┌──
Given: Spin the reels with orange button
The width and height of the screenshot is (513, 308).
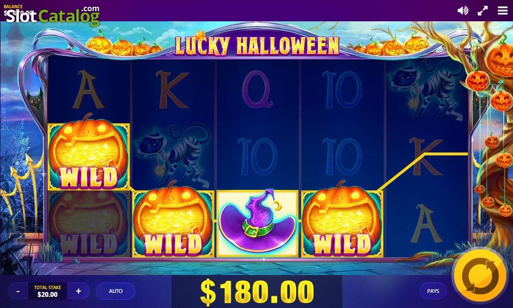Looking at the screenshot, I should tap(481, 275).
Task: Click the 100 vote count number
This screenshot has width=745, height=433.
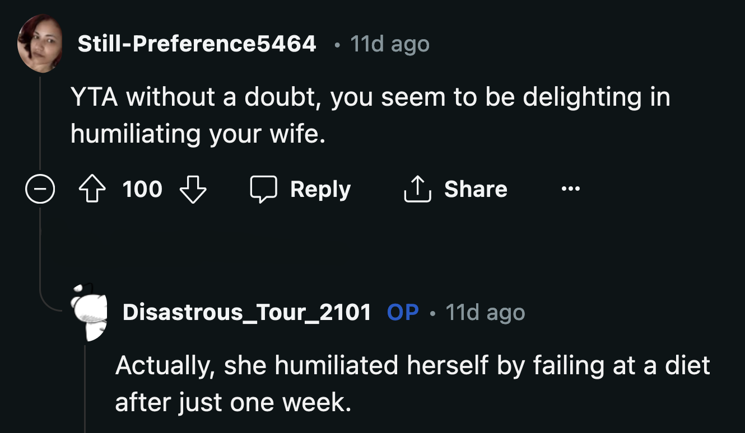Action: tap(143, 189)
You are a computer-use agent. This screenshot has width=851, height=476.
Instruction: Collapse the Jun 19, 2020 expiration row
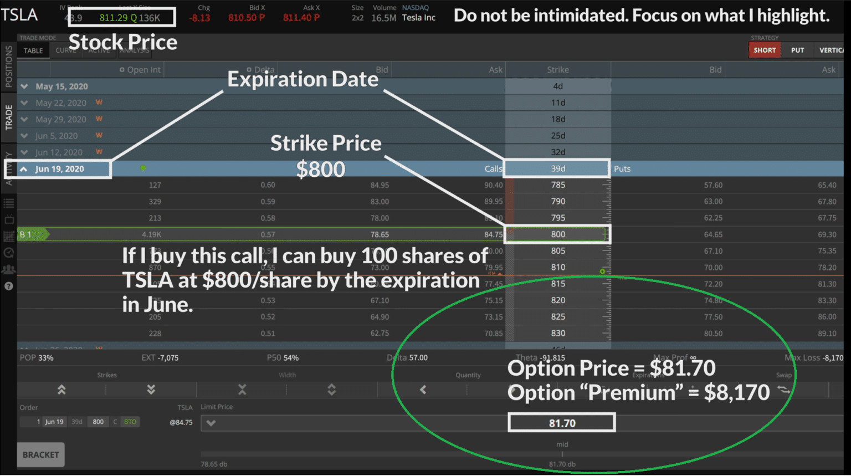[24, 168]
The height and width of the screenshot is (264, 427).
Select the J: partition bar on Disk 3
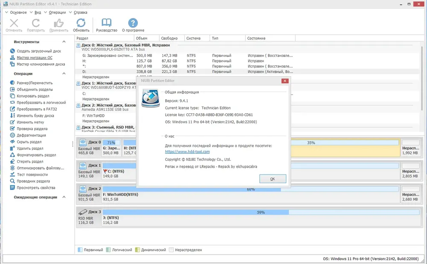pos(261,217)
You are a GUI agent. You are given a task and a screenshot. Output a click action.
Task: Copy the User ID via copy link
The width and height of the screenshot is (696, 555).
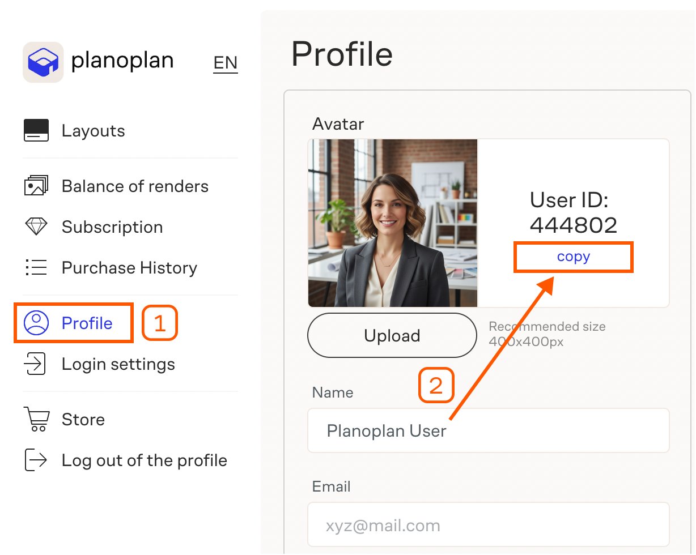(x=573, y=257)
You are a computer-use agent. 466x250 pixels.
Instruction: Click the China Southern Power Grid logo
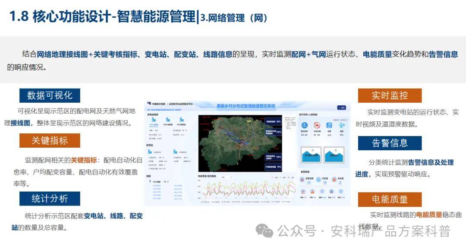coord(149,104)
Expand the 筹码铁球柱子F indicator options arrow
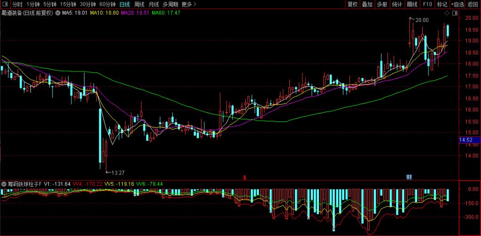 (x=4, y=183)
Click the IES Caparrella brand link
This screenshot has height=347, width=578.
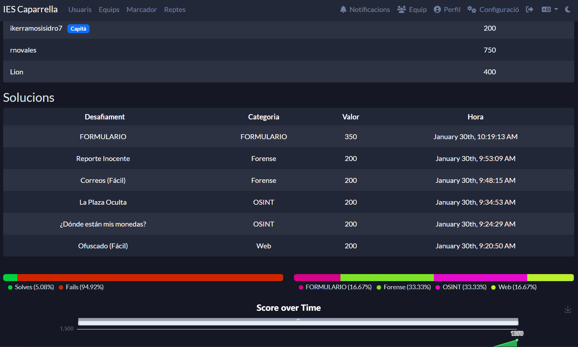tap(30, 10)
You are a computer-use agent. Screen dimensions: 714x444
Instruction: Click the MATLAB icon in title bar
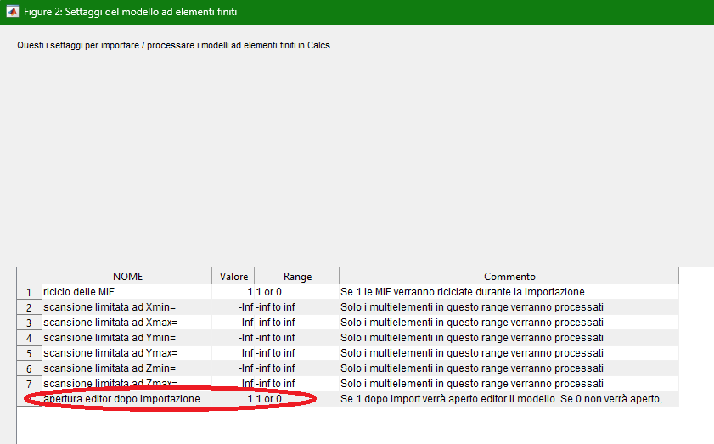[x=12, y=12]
└──
┌──
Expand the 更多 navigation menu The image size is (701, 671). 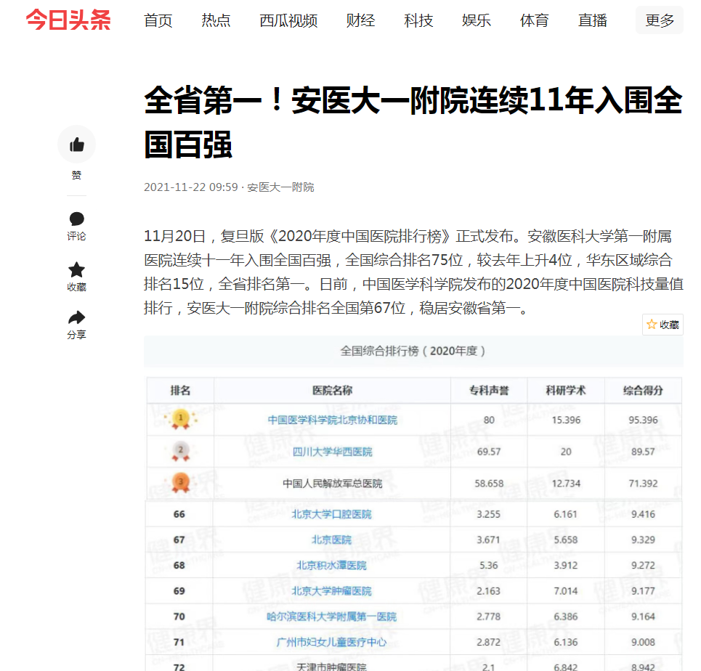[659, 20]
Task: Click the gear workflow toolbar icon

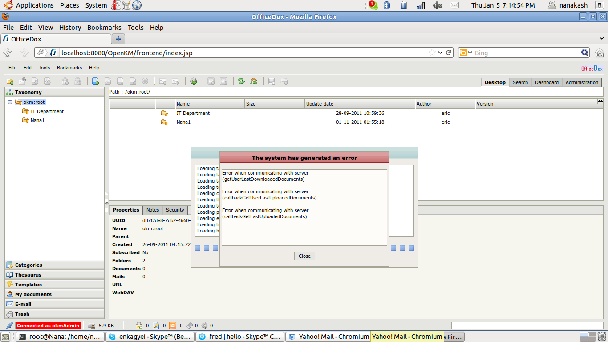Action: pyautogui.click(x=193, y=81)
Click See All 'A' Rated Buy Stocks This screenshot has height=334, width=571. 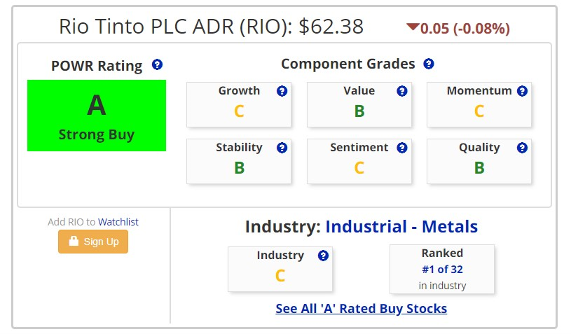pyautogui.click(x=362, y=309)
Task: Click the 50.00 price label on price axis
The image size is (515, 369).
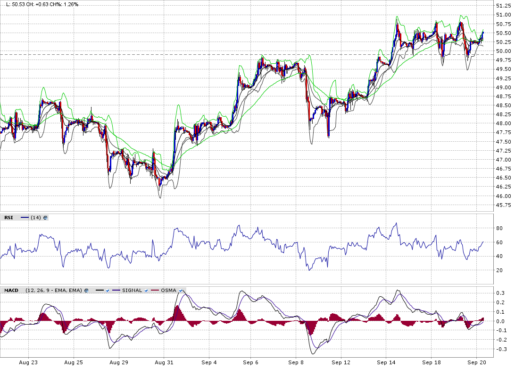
└──
┌──
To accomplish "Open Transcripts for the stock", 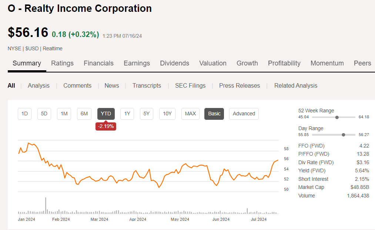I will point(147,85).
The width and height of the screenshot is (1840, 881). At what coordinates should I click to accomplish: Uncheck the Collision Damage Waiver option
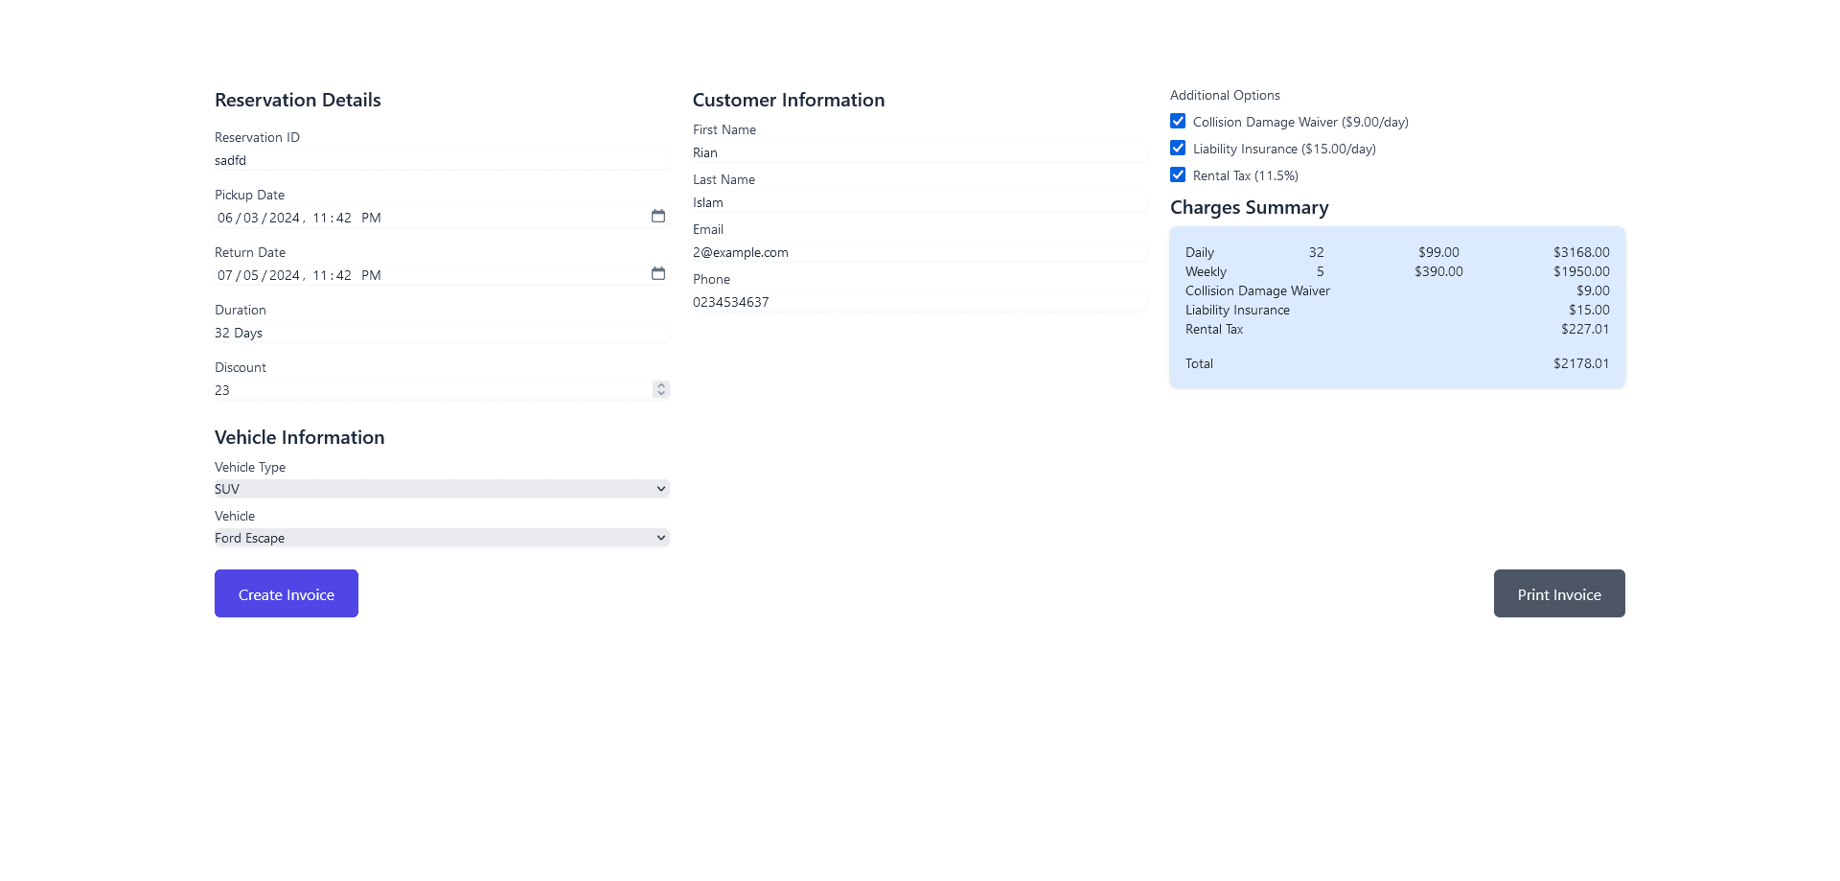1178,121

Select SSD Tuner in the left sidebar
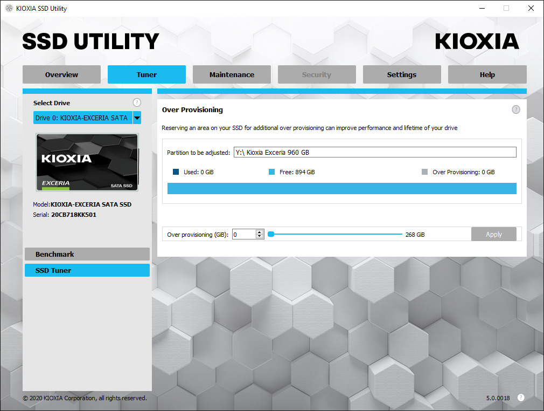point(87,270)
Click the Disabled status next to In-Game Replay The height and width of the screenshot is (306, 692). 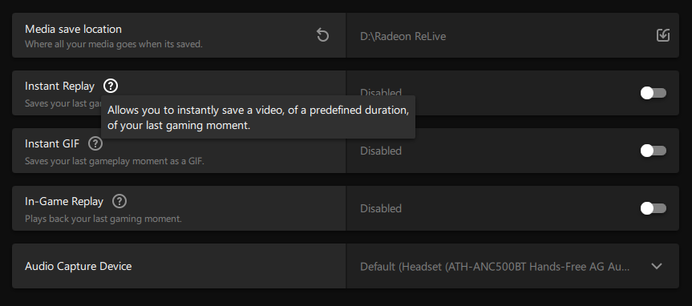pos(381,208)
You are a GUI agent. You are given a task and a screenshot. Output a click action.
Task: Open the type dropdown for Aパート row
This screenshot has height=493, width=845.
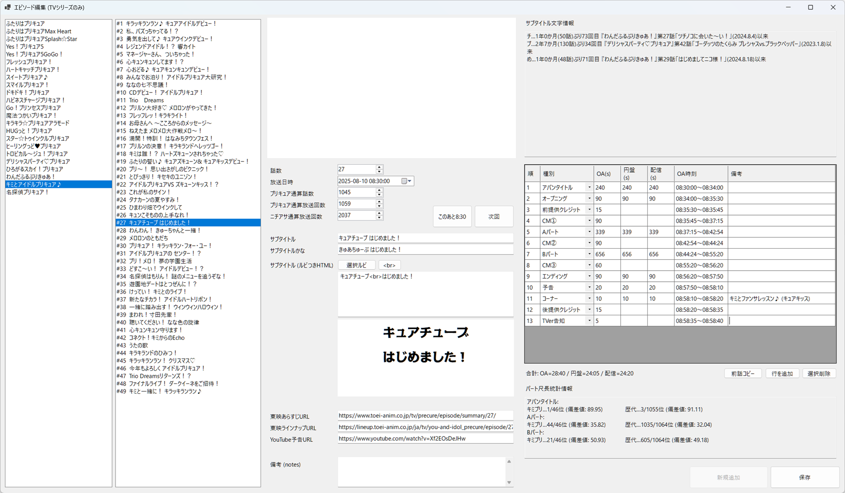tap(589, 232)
└──
(Task prompt): Every line above in which the word "computer" occurs is to be copied.

(The answer):
You are a computer-use agent. This screenshot has width=851, height=476.
You are a computer-use agent. 466x250 pixels.
You are a computer-use agent. Screen dimensions: 714x444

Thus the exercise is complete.